The UNESCO-IOC Floating University ran the TTR cruise and we studied the Southwest Iberian continental margin and mud volcanoes in the Gulf of Cadiz.
During our cruise we imaged many new seafloor features in high resolution using sidescan sonar, we also "ground-truthed" them using a 4m-long
gravity corer and a 2-ton hydraulic grab.
During my final exams in my last year at Southampton University I received an email from one of my lecturers, Dr. Eelco Rohling, detailing the opportunity to become a research assistant for Prof. Paul Mayewski in the U.S.A. The position offered the added benefits of gaining a Masters Degree and exploring Antarctica. I was very excited and jumped at the chance to study abroad. I filled out all the appropriate forms, applied for my visa, and in October of 2000 I arrived in Maine.
Since arriving in Maine I have been involved in lots of exciting projects. The most exciting of these projects are the U.S.ITASE traverses in West Antarctica. I spent two field seasons Antarctica from 2001-2003 and helped to drill many hundreds of meters of ice core during that time. I hope to spend another three successful months there this season and drill seven more cores
My Masters thesis is based on the ~200 year, sub-annually resolved, multivariate ice core & snowpit chemistry timeseries from the U.S.ITASE cores. The timeseries are generated using a new University of Maine continuous melter system and an Ion Chromatograph (IC) machine. The timeseries data consist of dissolved major ion concentrations at sub-annual resolution for the length of each core; the ions are Na (sodium), NH4 (ammonium), K (potassium), Mg (magnesium), Ca (calcium), Cl (chloride), NO3 (nitrate), SO4 (sulfate), and MS (methylsulfonate). These ions, either individually or in combinations, indicate many different processes occurring in, around, or over Antarctica. By looking at these ion concentrations down ice cores it is possible to obtain accurately dated, sub-annual records of Antarctic meteorological and glaciochemical processes hundreds, or sometimes thousands of years into the past.

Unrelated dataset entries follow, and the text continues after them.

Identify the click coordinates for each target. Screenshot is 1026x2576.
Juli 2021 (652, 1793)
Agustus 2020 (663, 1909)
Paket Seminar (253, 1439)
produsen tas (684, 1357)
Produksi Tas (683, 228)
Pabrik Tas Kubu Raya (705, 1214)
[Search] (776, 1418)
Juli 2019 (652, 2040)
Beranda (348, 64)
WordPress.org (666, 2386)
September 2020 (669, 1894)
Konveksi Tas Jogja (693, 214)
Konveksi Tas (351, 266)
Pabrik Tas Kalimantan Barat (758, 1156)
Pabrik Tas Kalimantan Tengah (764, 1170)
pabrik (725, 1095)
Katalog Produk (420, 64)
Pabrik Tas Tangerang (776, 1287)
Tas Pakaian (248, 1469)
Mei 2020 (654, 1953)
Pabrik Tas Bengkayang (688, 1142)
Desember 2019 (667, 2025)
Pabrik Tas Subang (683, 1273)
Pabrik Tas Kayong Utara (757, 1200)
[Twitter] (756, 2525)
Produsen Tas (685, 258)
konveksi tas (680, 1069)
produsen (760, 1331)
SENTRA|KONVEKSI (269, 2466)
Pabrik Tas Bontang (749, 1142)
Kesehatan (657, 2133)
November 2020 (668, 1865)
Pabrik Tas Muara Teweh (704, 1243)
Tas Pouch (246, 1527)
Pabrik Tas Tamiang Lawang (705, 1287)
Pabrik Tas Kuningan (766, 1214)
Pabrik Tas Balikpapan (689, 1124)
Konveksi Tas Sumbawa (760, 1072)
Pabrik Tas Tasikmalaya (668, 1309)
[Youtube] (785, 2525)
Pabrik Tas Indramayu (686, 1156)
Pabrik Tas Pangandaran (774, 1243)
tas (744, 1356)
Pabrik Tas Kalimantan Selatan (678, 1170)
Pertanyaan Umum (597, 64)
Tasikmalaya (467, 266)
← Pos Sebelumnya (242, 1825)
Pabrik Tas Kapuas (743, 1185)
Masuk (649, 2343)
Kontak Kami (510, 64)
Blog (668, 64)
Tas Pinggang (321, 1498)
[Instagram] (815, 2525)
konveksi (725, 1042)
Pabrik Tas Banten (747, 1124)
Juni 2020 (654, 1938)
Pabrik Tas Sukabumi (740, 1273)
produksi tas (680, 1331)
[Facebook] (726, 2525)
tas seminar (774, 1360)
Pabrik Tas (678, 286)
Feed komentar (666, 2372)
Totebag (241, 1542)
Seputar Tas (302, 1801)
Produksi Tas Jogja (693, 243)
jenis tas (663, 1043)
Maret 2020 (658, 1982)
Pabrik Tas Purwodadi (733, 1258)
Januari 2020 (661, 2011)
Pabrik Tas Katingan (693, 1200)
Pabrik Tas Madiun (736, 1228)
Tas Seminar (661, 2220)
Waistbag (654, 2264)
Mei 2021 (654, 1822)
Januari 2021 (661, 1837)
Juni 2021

So far, my colleagues and I at the University of Maine have made many exciting discoveries about U.S.ITASE ice cores; the Tambora volcanic event of 1815 shows up clearly as a large peak in the sulfate timeseries. This peak occurs in every U.S.ITASE ice core processed thus far. The El Niño Southern Oscillation is truly a 'global' phenomenon, its influence is detectable as a pronounced periodicity in many U.S.ITASE ice cores. Theatmospheric nuclear testing during the 1950's and 1960's has produced slightly radioactive "bomb-layers" which can be detected in all the ice cores. We have also discovered that there is no significant anthropogenically-induced rise in recent concentrations of sulfate in West Antarctic ice cores. This is a stark contrast to Northern Hemisphere ice cores that exhibit huge sulfate concentration increases over recent decades.